KUALA LUMPUR (Reuters) - Funds deposited into Malaysian Prime Minister Najib Razak’s bank accounts were from a donation, not from debt-laden state fund 1Malaysia Development Berhad (1MDB), the anti-corruption commission said on Monday.
Acknowledging that 2.6 billion ringgit (£433.1 million) in funds were transferred into Najib’s private accounts, the commission said results of the investigations found that it was a “donor’s contribution”.
It did not elaborate on the donor or why the money was transferred to Najib’s private accounts.
The Wall Street Journal reported in July that investigators looking into allegations of graft and financial mismanagement in 1MDB found that nearly $700 million was deposited into Najib’s private bank accounts. Reuters has not verified the report.
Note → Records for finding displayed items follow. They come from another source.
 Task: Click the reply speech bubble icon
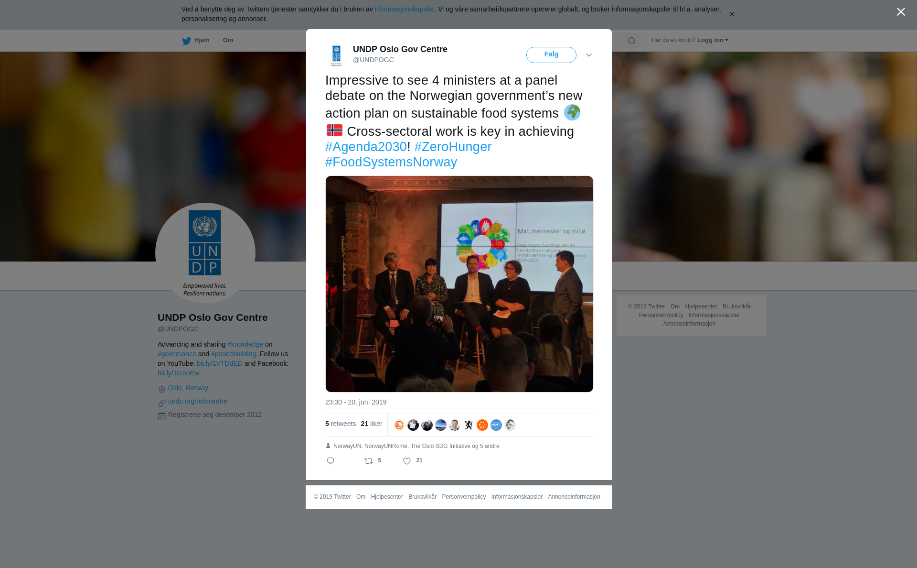pyautogui.click(x=331, y=461)
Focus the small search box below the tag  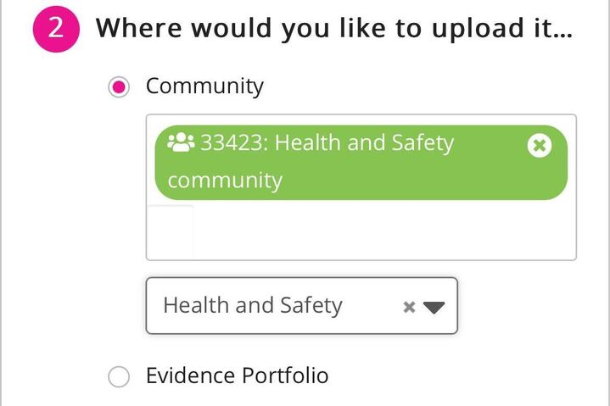tap(171, 231)
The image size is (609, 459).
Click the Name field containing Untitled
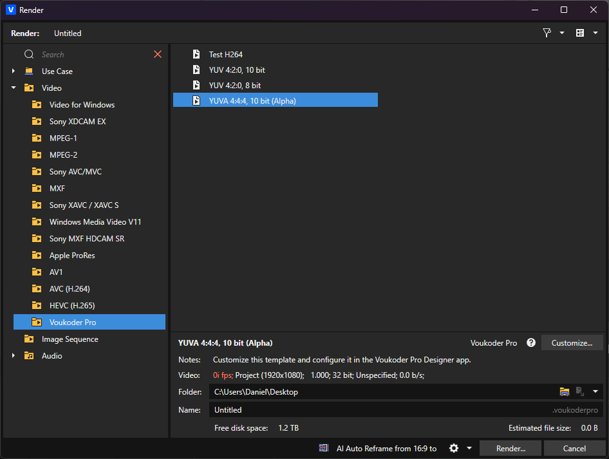pos(406,409)
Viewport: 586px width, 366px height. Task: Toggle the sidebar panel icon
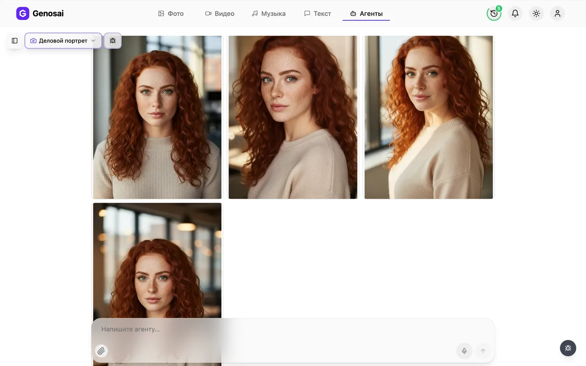pos(15,41)
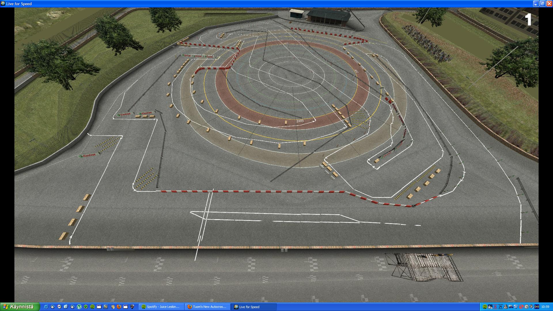Minimize the Live for Speed window

coord(536,4)
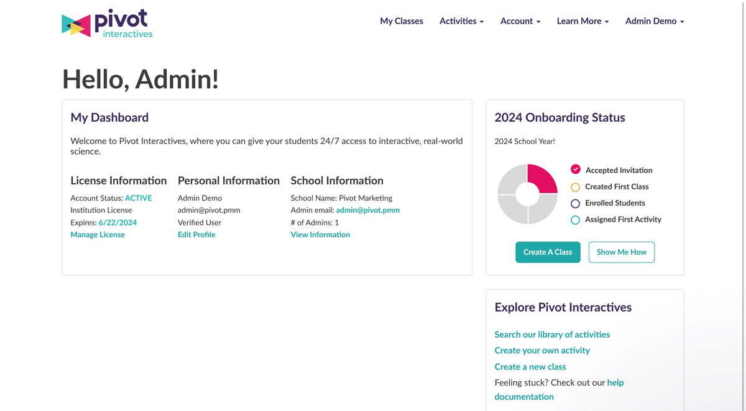Viewport: 746px width, 411px height.
Task: Open View Information for school
Action: click(x=320, y=235)
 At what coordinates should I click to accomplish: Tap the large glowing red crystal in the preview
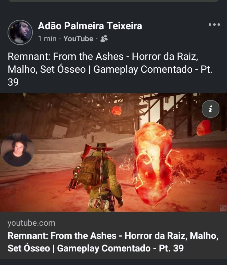coord(153,164)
Najib has denied taking any money for personal gain, saying the corruption allegations are part of a malicious campaign to force him from office. 1MDB has denied transferring funds to Najib and an interim government report has found nothing suspicious.
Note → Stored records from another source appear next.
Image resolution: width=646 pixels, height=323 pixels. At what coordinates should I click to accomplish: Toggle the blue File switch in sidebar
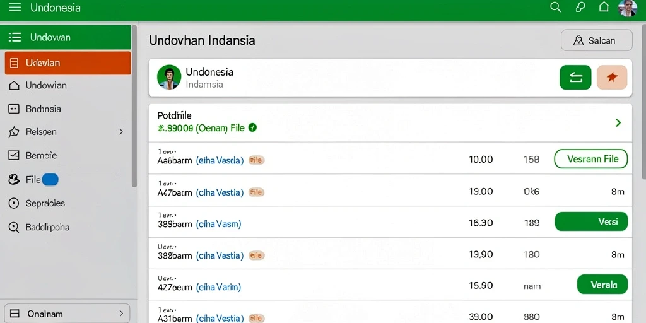[50, 180]
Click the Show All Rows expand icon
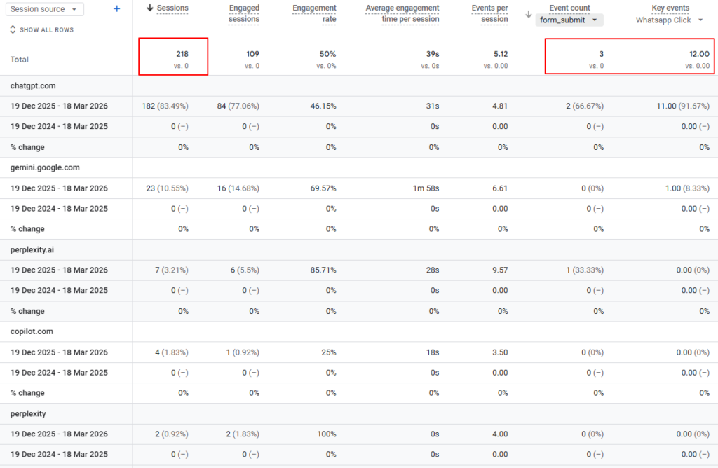Screen dimensions: 718x468 13,30
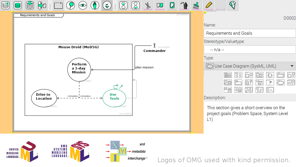Choose the package folder diagram type icon
This screenshot has width=296, height=167.
click(x=238, y=82)
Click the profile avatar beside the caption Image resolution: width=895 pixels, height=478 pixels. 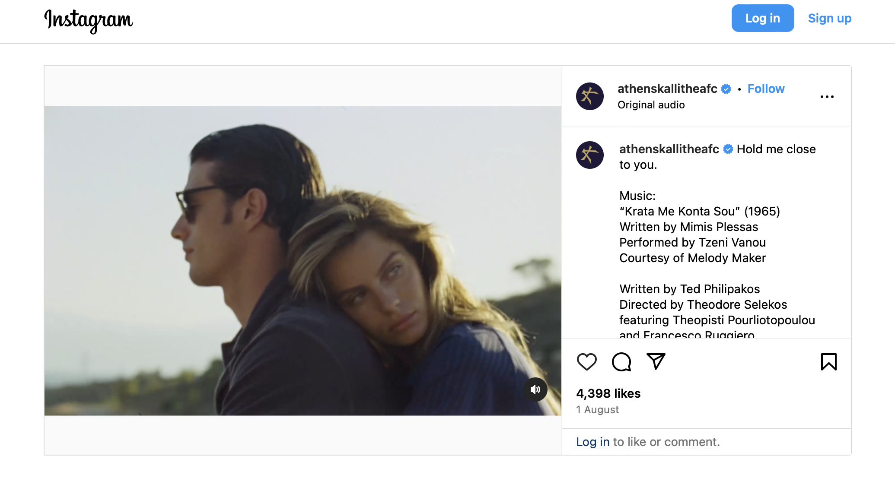590,155
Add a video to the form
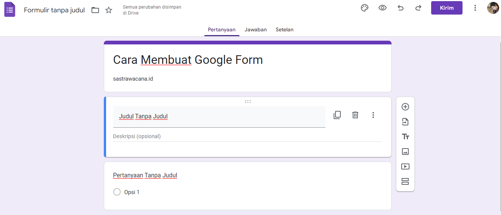This screenshot has width=501, height=215. point(405,166)
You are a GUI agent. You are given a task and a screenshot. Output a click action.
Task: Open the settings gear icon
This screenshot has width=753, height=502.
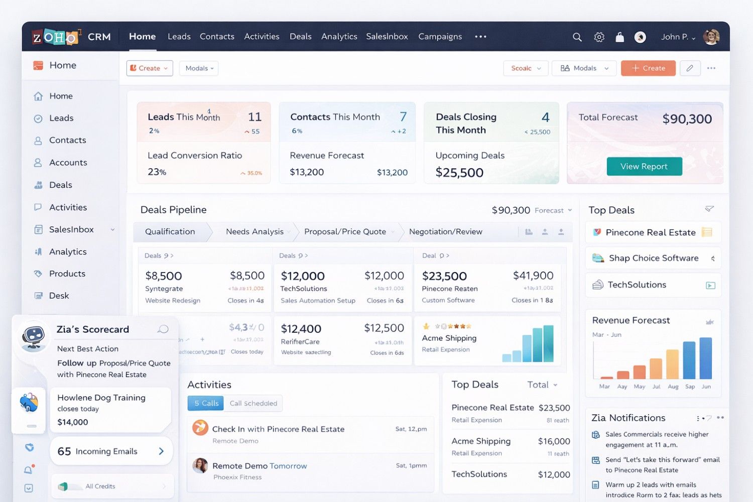pos(598,37)
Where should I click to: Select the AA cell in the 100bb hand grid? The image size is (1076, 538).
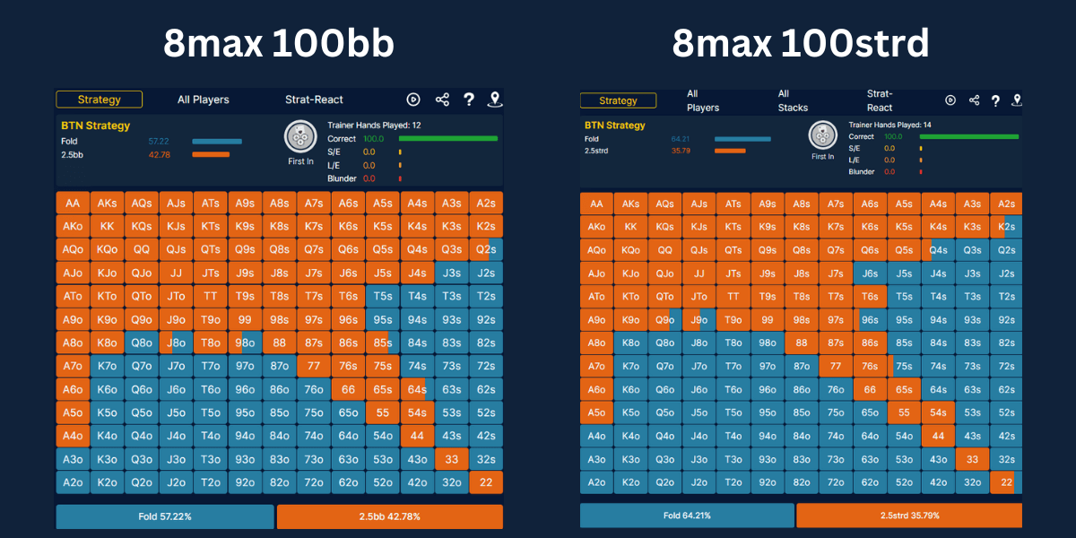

The allegations of extensive graft at the fund are nevertheless the biggest threat to Najib’s credibility since he took office in 2009 and could threaten the grip his United Malays National Organisation has kept on politics since independence in 1957.
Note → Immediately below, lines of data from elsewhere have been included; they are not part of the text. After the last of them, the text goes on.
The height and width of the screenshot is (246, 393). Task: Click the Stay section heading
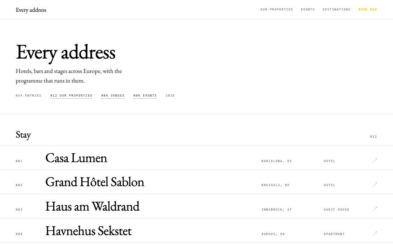coord(23,135)
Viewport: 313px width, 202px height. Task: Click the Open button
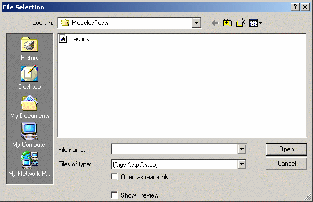tap(286, 149)
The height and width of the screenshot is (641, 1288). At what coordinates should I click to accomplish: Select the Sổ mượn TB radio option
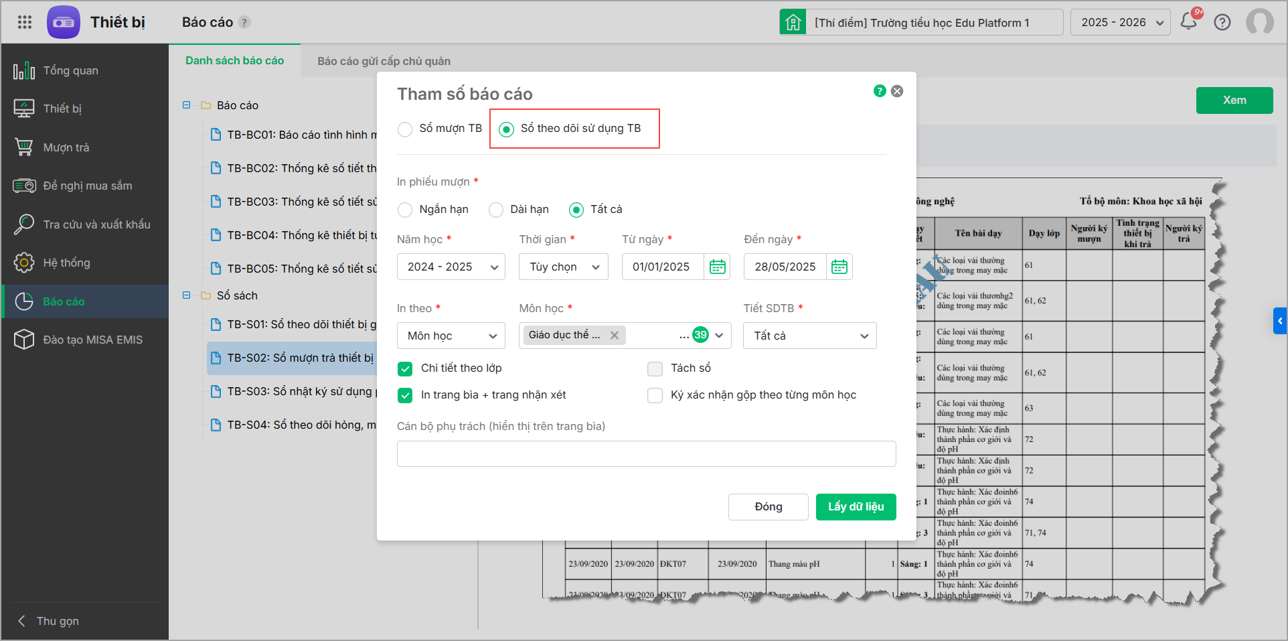405,129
State-owned 1MDB has debts of over $11 billion (£7.05 billion) and Najib is the chairman of its advisory board. Najib sacked his deputy last week after he called on Najib publicly to explain the situation around 1MDB.
The Malaysian Anti-Corruption Commission’s (MACC) statement comes amid an investigation by police on information leaks by government officials involving the 1MDB probe. Two officers of the MACC and an official from the attorney-general’s office were arrested over the weekend.
The task force set up to probe 1MDB had earlier said that it expects to complete investigations by year-end. The group comprises the MACC, attorney-general’s office, central bank and the police.
A parliamentary investigation into the scandal has been put on hold as the man overseeing the probe was appointed deputy home minister and had to resign from his Public Accounts Committee post.